No Pará (8ª Região), haverá bloqueio dos computadores a partir das 16h. A medida visa forçar a saída dos funcionários no horário. Também haverá redução dos valores das diárias de magistrados e servidores, cortes em gratificações e cursos de capacitação. Está sendo estudada ainda a redução dos contratos de serviços de limpeza e vigilância e no número e valores de bolsas de estágio.
Os tribunais regionais do Rio Grande do Sul (4ª Região), do Distrito Federal e Tocantins (10ª Região), Sergipe (20ª Região) e Pernambuco (6ª Região) informaram ao Valor que ainda estudam quais medidas serão tomadas para a adequação ao orçamento. Os anúncios em todos os casos devem ser feitos nos próximos dias.
Justificativa para corte é atuação ´danosa´ da Justiça do Trabalho
Joice Bacelo | De São Paulo
A Associação Nacional dos Magistrados da Justiça do Trabalho (Anamatra) estuda ingressar com uma ação direta de inconstitucionalidade (Adin) no Supremo Tribunal Federal (STF) contra os cortes no orçamento - que chegaram a quase 30% para as verbas de custeio e 90% aos recursos de investimentos. Para a entidade, houve desvio de finalidade na atividade legislativa.

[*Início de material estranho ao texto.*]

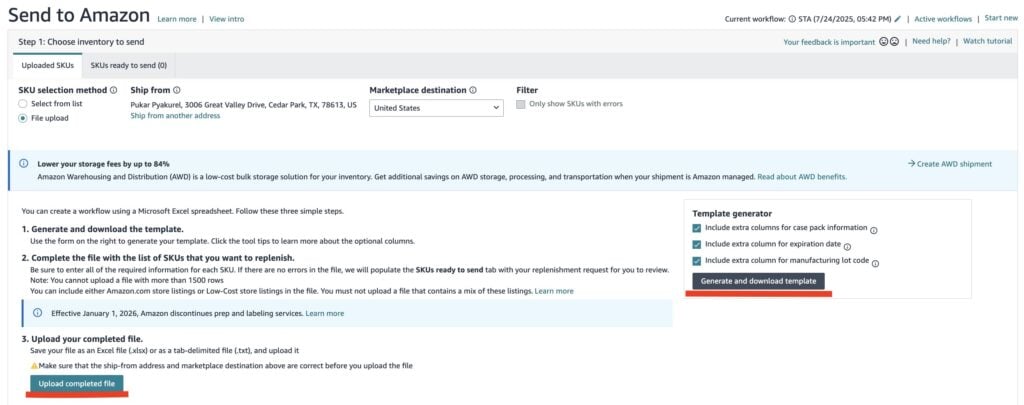Open 'Ship from another address' link
1024x405 pixels.
pos(175,116)
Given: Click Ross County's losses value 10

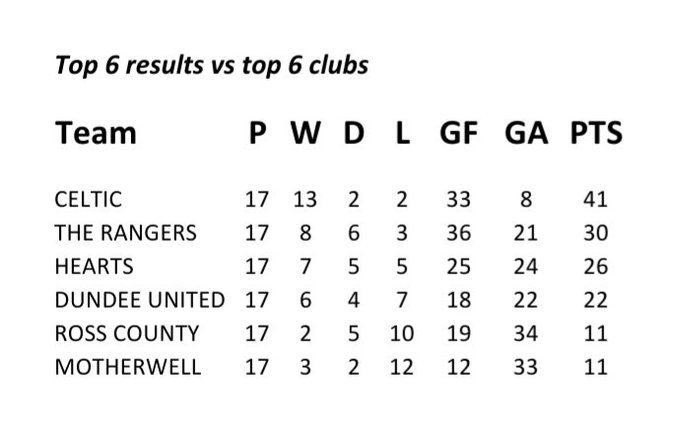Looking at the screenshot, I should tap(402, 334).
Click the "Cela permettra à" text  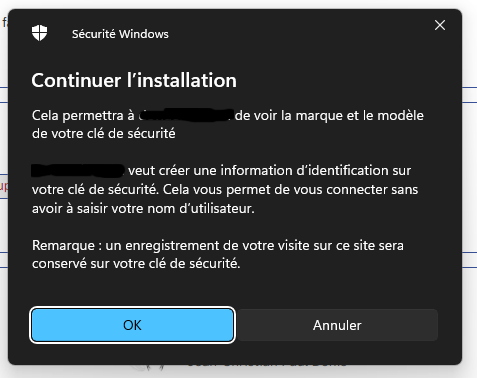point(83,116)
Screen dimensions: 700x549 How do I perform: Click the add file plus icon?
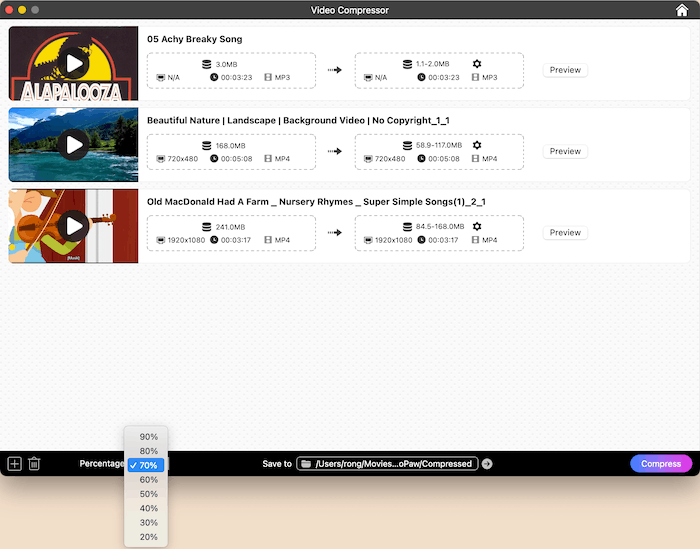[14, 464]
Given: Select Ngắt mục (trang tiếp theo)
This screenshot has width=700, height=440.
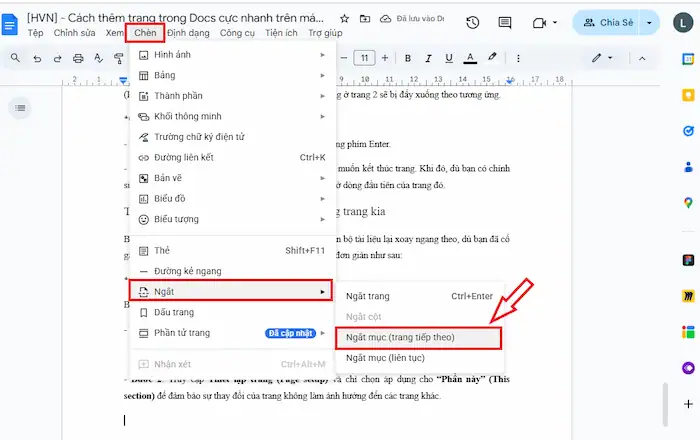Looking at the screenshot, I should (x=418, y=337).
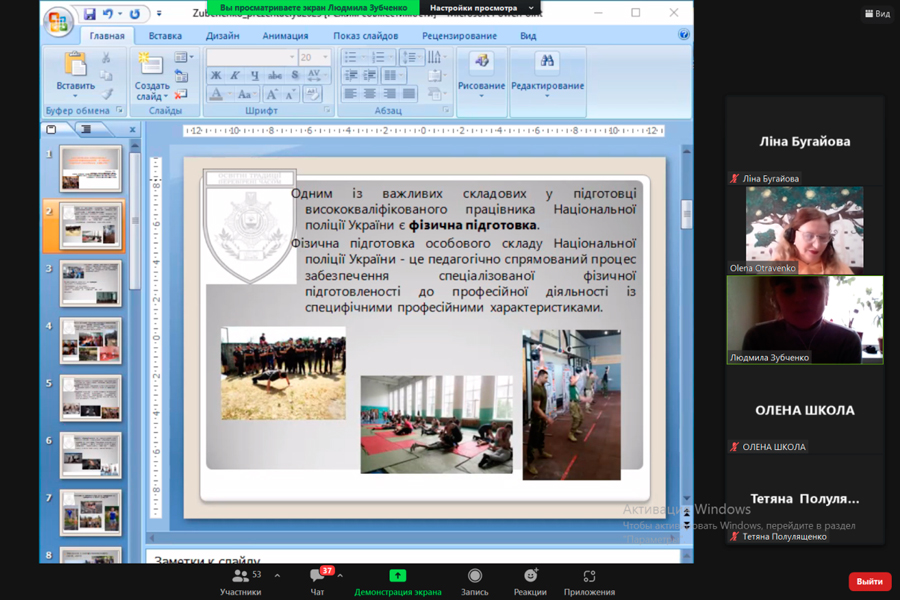Open the Zoom Chat panel
The height and width of the screenshot is (600, 900).
pos(319,577)
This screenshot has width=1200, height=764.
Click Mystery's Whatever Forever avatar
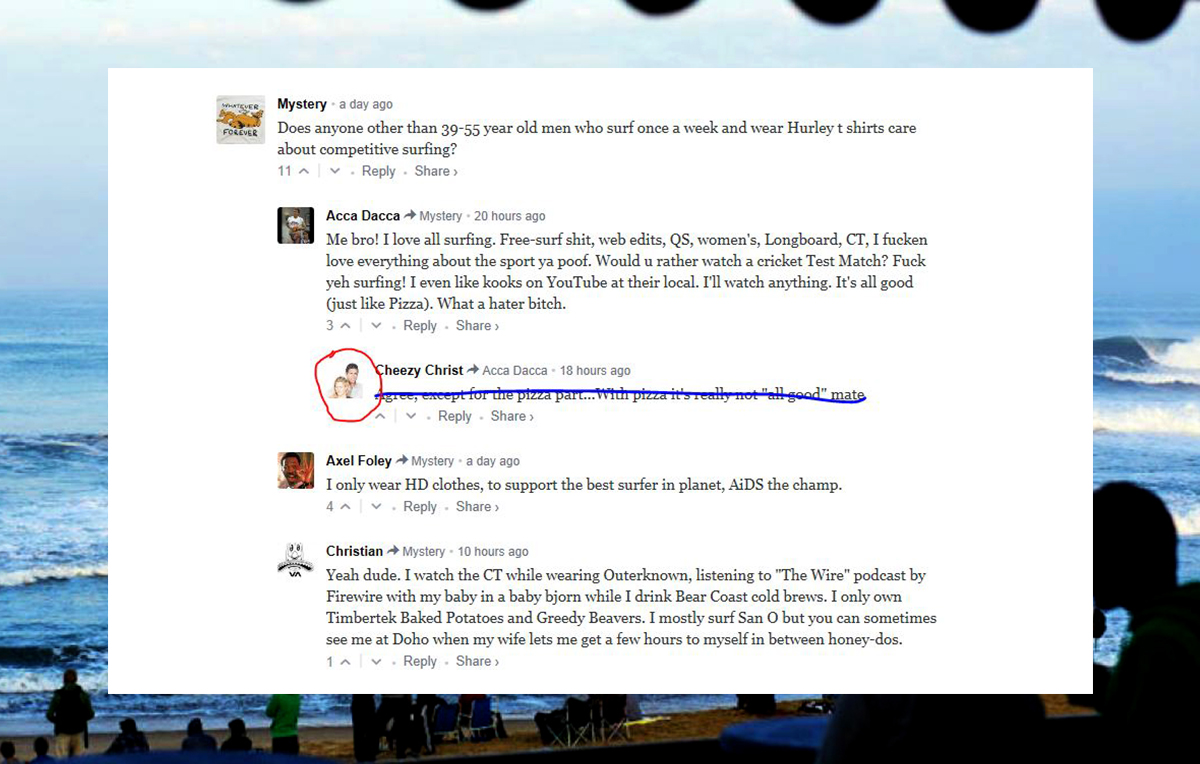[240, 120]
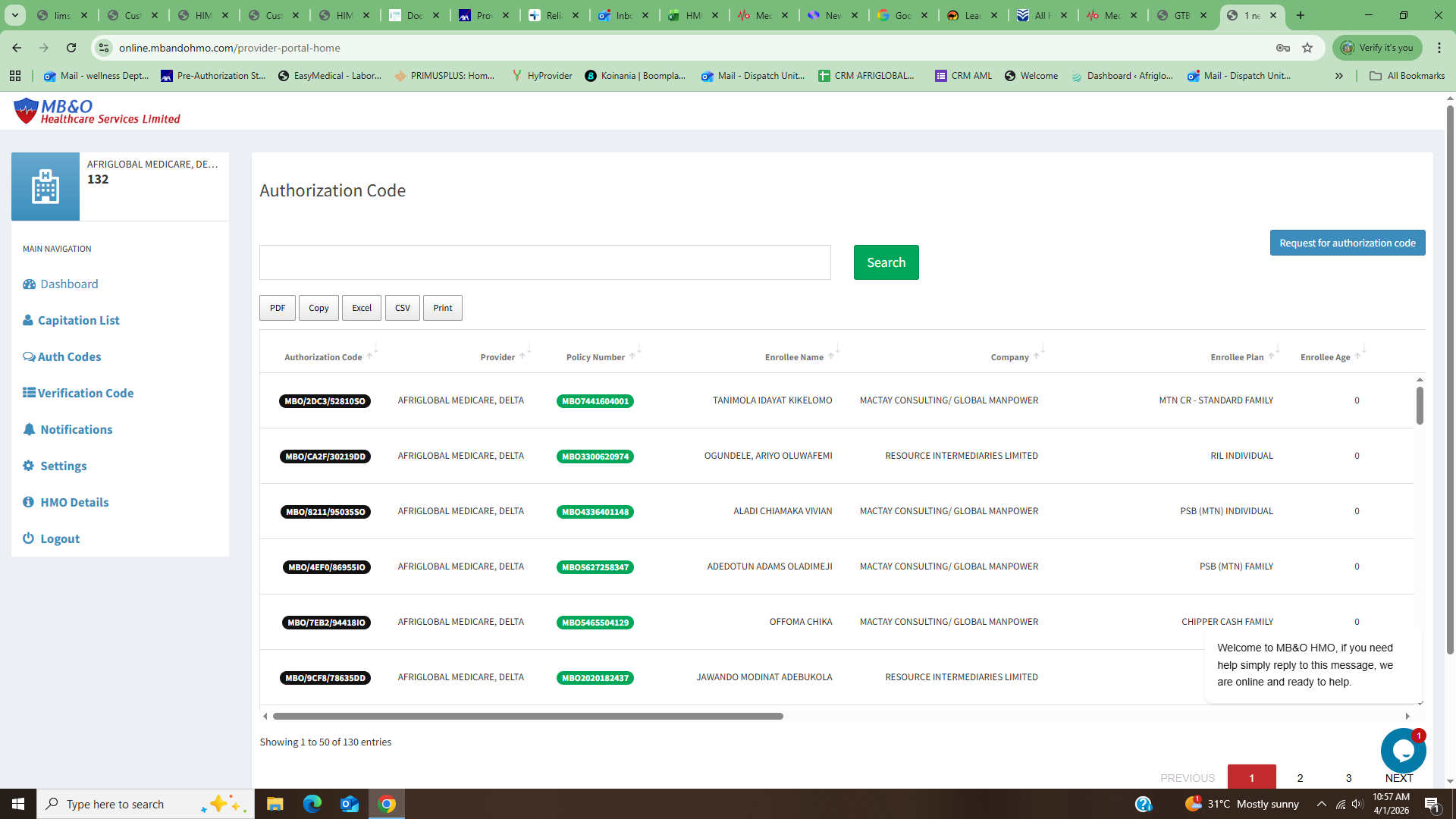Image resolution: width=1456 pixels, height=819 pixels.
Task: Open Auth Codes navigation item
Action: pyautogui.click(x=69, y=356)
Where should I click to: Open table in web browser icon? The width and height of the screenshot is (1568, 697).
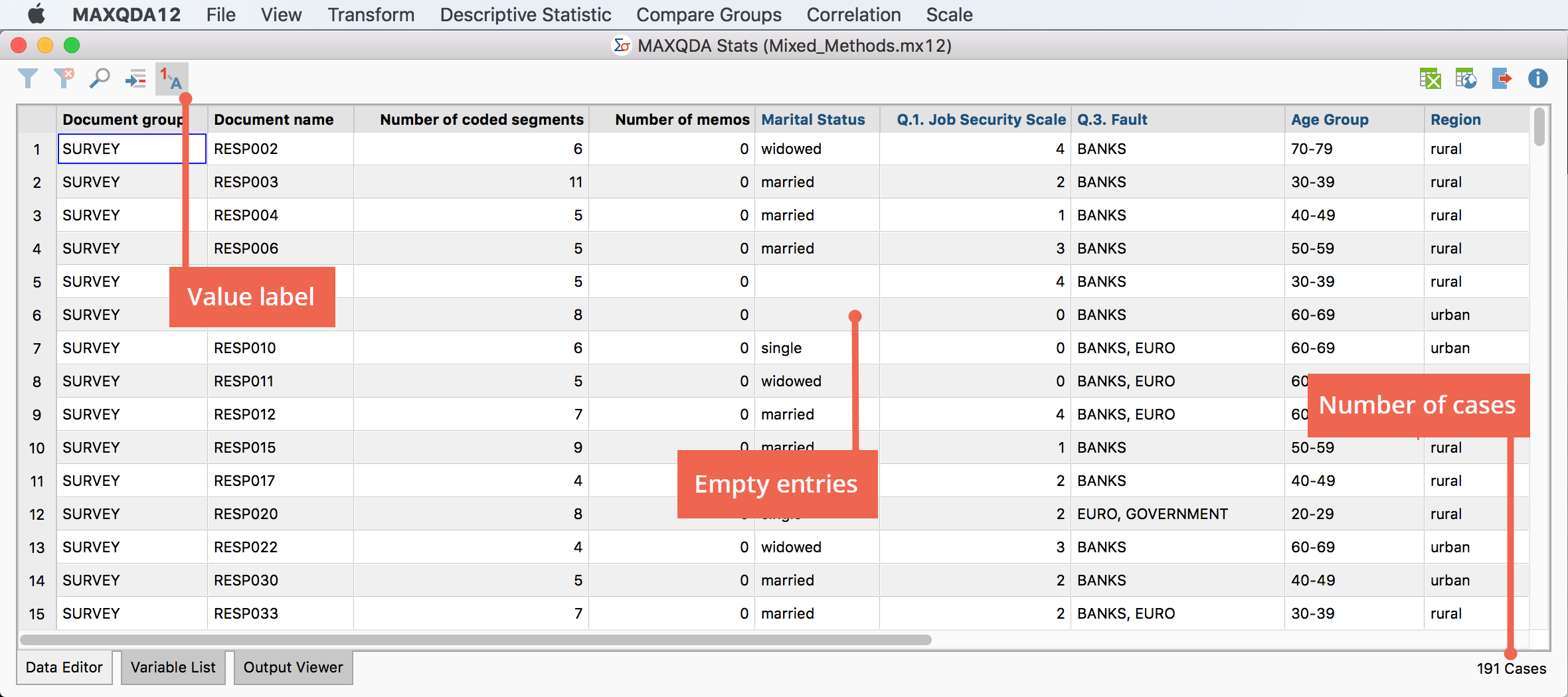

A interpretação da associação tem como base o relatório do deputado Ricardo Barros (PP-PR), relator-geral do orçamento da União para 2016. Isso porque em seu parecer, o deputado justifica a necessidade de cortes - sugeridos inicialmente que fossem de 50% para as verbas de custeio - em razão da forma de atuação da Justiça do Trabalho.
No documento, o parlamentar defende que "as regras atuais estimulam a judicialização dos conflitos trabalhistas, na medida em que são extremamente condescendentes com o trabalhador". O deputado afirma ainda que a situação "é danosa às empresas e ao nosso desenvolvimento econômico".
"Nesse sentido, estamos propondo o cancelamentos de despesas de maneira substancial, como forma de estimular uma reflexão sobre a necessidade e urgência de tais mudanças", completou o deputado relator do orçamento.
De acordo com o presidente da Anamatra, Germano Siqueira, a maneira como os cortes foram definidos pelo Congresso é gravíssima do ponto de vista democrático. "Discutir a legislação é um papel do legislador, mas impor isso ao Poder judiciário por meio do corte orçamentário é inadmissível", afirma.
O presidente da Anamatra destaca ainda para o risco de decisões como essa. Segundo Siqueira, abre-se precedentes que poderão atingir outros ramos do poder Judiciário. "Imagine, em um ano eleitoral, por exemplo, o relator dizer que não gostou das impugnações do TSE (Tribunal Superior Eleitoral) e por isso decidiu cortar o orçamento. Não dá para cortar verba porque não gosta da maneira como a Justiça atua. É uma interferência direta em outro poder".
A Justiça do Trabalho foi a que sofreu os maiores cortes orçamentários dentre as demais modalidades do país. Nas Justiças Federal, Eleitoral, Militar e nos tribunais superiores - Supremo, e Superior Tribunal de Justiça (STJ) - as reduções foram de até 20% em relação a 2015.
Contexto
O Projeto de Lei Orçamentária prevê repasse de R$ 17,8 bilhões à Justiça do Trabalho em 2016. Esse valor, em sua totalidade, é um pouco mais alto do que o repassado no ano anterior: R$ 16,6 bilhões.
Desembargadores do trabalho afirmam que a quantia está mais alta por causa das atualizações de vencimentos e previdência de magistrados e servidores. Segundo o último levantamento do Justiça em Números, do Conselho Nacional de Justiça (CNJ), essa parcela consome 93,5% da totalidade que é repassada. E esses valores não podem ser cortados pelo Congresso.
Não estão incluídos nesse pacote, no entanto, as verbas de custeio - que abrangem despesas com energia elétrica, água, telefonia, capacitação, programas de estágios e os contratos terceirizados (limpeza e vigilância) - e os recursos destinados a investimentos (para a aquisição de materiais e equipamentos e execução de obras).
Os cortes foram feitos exatamente nesses dois itens. As reduções foram, de cerca de 30% às verbas de custeio e 90% aos recursos de investimentos.